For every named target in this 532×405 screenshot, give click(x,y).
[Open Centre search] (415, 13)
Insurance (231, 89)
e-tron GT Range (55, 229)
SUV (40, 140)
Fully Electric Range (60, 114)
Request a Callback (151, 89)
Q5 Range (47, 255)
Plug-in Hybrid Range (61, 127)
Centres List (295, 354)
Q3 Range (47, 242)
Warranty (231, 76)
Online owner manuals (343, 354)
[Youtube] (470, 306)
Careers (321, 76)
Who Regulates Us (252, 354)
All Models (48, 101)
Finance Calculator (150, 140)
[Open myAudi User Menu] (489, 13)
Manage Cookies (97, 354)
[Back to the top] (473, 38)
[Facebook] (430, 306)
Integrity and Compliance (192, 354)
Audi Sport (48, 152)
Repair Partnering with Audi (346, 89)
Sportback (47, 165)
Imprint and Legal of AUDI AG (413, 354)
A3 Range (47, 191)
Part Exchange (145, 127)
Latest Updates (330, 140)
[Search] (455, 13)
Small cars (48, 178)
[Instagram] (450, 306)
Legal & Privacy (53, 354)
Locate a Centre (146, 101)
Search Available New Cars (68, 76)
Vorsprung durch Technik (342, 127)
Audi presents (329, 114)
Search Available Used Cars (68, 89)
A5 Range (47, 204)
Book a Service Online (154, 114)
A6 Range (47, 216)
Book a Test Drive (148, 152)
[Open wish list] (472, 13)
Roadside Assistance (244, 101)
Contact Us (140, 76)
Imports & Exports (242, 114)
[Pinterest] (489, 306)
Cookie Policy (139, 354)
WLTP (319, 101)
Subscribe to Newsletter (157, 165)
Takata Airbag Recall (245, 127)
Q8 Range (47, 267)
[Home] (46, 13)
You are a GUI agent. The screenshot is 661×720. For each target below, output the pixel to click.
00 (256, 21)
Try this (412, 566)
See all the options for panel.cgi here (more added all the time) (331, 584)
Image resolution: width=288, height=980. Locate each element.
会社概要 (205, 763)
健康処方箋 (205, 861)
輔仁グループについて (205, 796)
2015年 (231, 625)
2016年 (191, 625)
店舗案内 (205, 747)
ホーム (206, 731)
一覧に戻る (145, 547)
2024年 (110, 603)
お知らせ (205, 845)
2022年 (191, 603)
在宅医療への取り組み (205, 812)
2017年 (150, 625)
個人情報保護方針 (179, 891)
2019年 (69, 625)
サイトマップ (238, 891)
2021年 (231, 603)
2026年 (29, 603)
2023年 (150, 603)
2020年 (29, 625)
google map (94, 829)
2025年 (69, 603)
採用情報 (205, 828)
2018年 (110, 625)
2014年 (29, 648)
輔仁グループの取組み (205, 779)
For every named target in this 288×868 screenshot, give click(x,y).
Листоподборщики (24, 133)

==

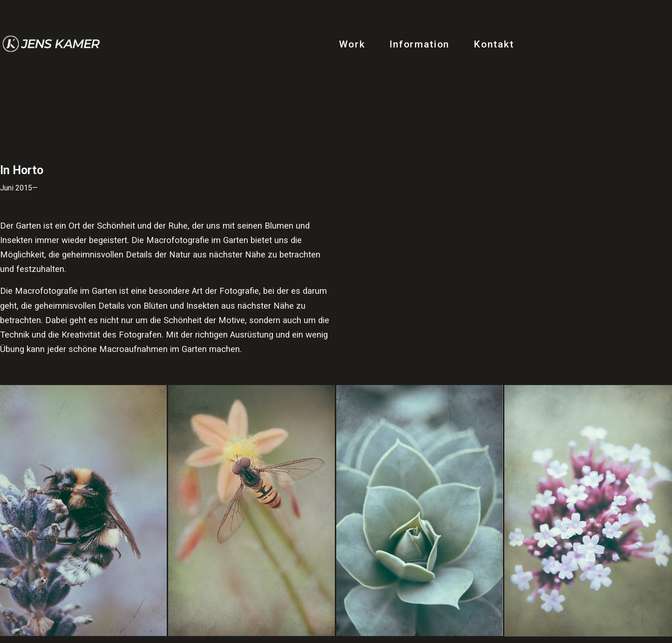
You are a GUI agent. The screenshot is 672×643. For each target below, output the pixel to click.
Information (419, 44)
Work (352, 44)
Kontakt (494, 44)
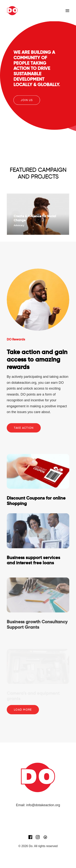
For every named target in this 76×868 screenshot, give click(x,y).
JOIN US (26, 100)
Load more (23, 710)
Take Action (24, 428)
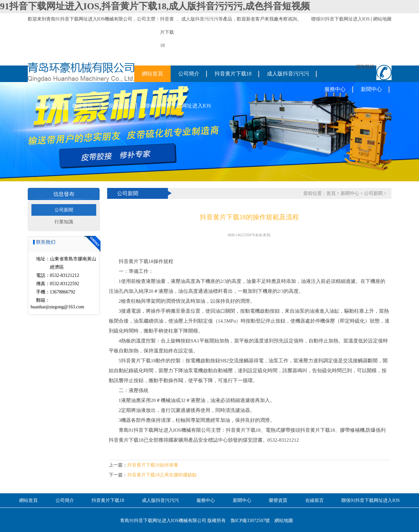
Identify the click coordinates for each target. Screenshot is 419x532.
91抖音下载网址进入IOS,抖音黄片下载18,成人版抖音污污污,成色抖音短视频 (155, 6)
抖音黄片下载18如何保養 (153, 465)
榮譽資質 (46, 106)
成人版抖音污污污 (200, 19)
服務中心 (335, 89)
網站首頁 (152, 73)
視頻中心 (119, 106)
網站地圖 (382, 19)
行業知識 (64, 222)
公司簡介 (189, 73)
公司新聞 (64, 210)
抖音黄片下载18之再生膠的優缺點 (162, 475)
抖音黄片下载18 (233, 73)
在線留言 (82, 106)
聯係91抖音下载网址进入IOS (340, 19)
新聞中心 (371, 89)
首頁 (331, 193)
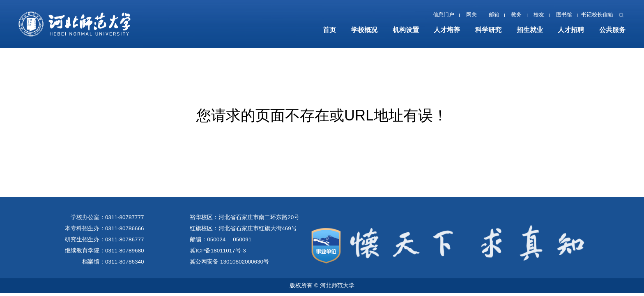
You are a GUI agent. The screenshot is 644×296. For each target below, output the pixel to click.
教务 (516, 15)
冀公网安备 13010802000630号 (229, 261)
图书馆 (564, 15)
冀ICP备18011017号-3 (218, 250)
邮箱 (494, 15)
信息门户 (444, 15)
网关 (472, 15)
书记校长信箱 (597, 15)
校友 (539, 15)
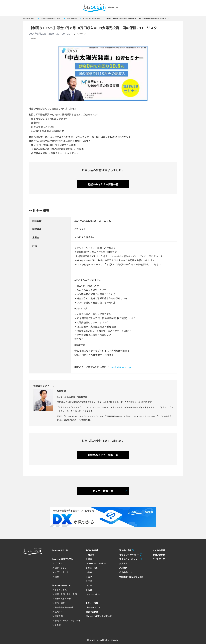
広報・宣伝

_WORK REQUIRED_: Starting at the record line containing "[Search] (455, 13)" and ending after the one containing "[Pinterest] (489, 306)", write out those records again, swapping "Range" for "Series" and leaving everything else untouched.

_FULL SOLUTION_:
[Search] (455, 13)
Small cars (48, 178)
[Instagram] (450, 306)
Legal & Privacy (53, 354)
Locate a Centre (146, 101)
Search Available New Cars (68, 76)
Vorsprung durch Technik (342, 127)
Audi presents (329, 114)
Search Available Used Cars (68, 89)
A5 Series (47, 204)
Book a Service Online (154, 114)
A6 Series (47, 216)
Book a Test Drive (148, 152)
[Open wish list] (472, 13)
Roadside Assistance (244, 101)
Contact Us (140, 76)
Imports & Exports (242, 114)
[Pinterest] (489, 306)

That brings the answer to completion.